Since the commission began reviewing merger and collaboration proposals last year, as the 2012 state-cost containment law commands, numerous risk-sharing plans and other proposals have come before the panel, according to Seltz. Providers offer detail on how they plan to reduce the cost of care while improving quality and access for patients. Seltz said risk sharing absolutely have the potential to meet those goals, which state health care reform was meant to encourage, but the commission is also guarding against deals that could drive up expenses for low-cost community hospitals, a scenario that's more likely when a large system is acquiring a small, independent hospital.

“Are they going to keep that low-cost community hospital a low-cost community hospital? That's something we're very interested in promoting,” Seltz said.

A potential deal between Harrington and Heywood may accomplish this, given that the two organizations are near “mirror images” of each other, according to Heywood President and CEO Winfield Brown, and are looking to control costs as the health insurance market turns to the managed care model and as federal payments decline.

But it's not the only way hospitals have looked to curb costs. Heywood, for example, merged with Athol Memorial Hospital in 2013, and the two hospitals now share administrative overhead. And the numerous partnerships Heywood has with both UMMHC and Saint Vincent Hospital in Worcester allow Heywood patients to be seen on site by specialists from the Worcester hospitals.

Harrington HealthCare maintains similar relationships with larger hospitals. For example, intensive care specialists monitor Harrington patients remotely, allowing them to stay close to home while receiving necessary intensive care, according to Moore.

“I think we have the best of both worlds, where we are independent and we have geography that allows us to maintain that independence, but we can refer to UMass and St. Vincent,” Brown said.

Brown went on to predict that there will be a lull in actual mergers in Central Massachusetts in favor of collaborations that don't require a transfer in ownership or changes in governance.

To the east, a different dynamic

The picture is a bit different in the Greater Boston area. For example, Partners Health Care, the state's largest system, wants to acquire South Shore Hospital in Weymouth, a deal the Health Policy Commission has warned may actually drive costs up.

But Lynn Nicholas, president and CEO of the Massachusetts Hospitals Association (MHA), said there is plenty of incentive for health care systems and hospitals to avoid mergers.

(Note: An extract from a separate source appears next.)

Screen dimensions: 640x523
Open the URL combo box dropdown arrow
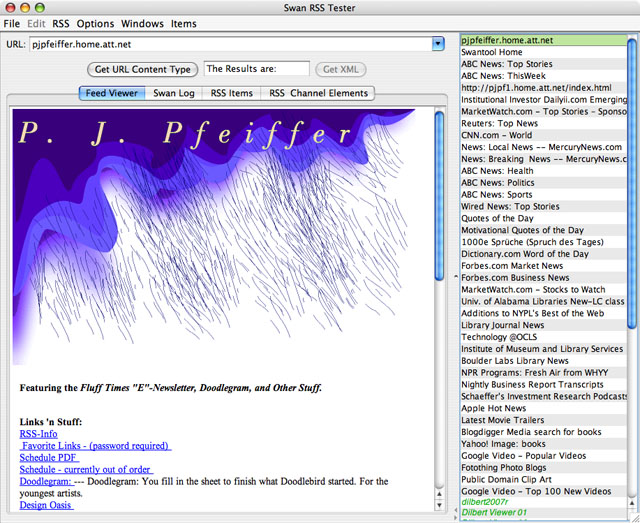(x=437, y=44)
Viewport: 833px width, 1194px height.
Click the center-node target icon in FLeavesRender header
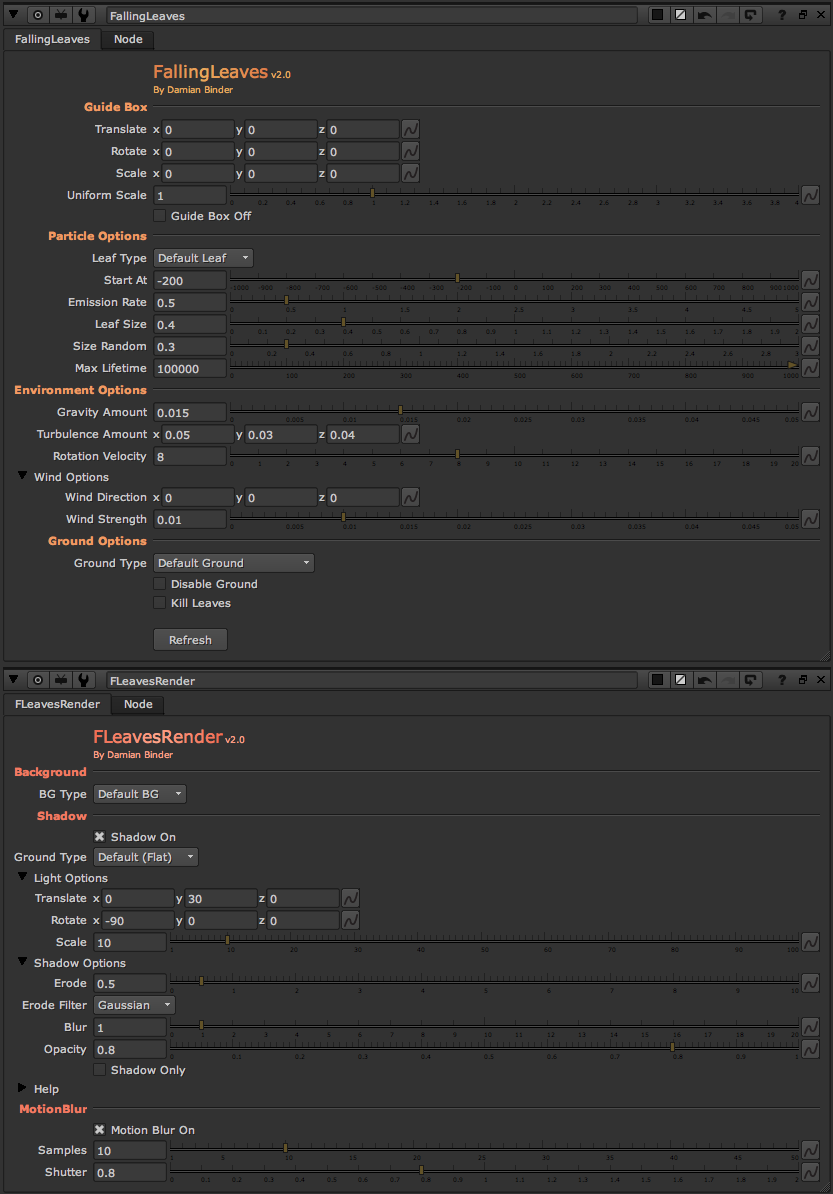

“Mergers are extremely complicated,” she said. “They require governance changes, (as well as) bond covenants (and) other issues that have to be taken into consideration (such as) permission from the government.”

Nicholas said consolidation and integration in the hospital industry has certainly not reached its end point in Massachusetts, but given the nature of mergers, hospitals will seek to reduce spending through participation in risk-based insurance networks, as Harrington, Heywood, and possibly UMMHC are exploring.

As networks see more participation by patients, Nicholas said it will become “harder and harder” for providers not to join up.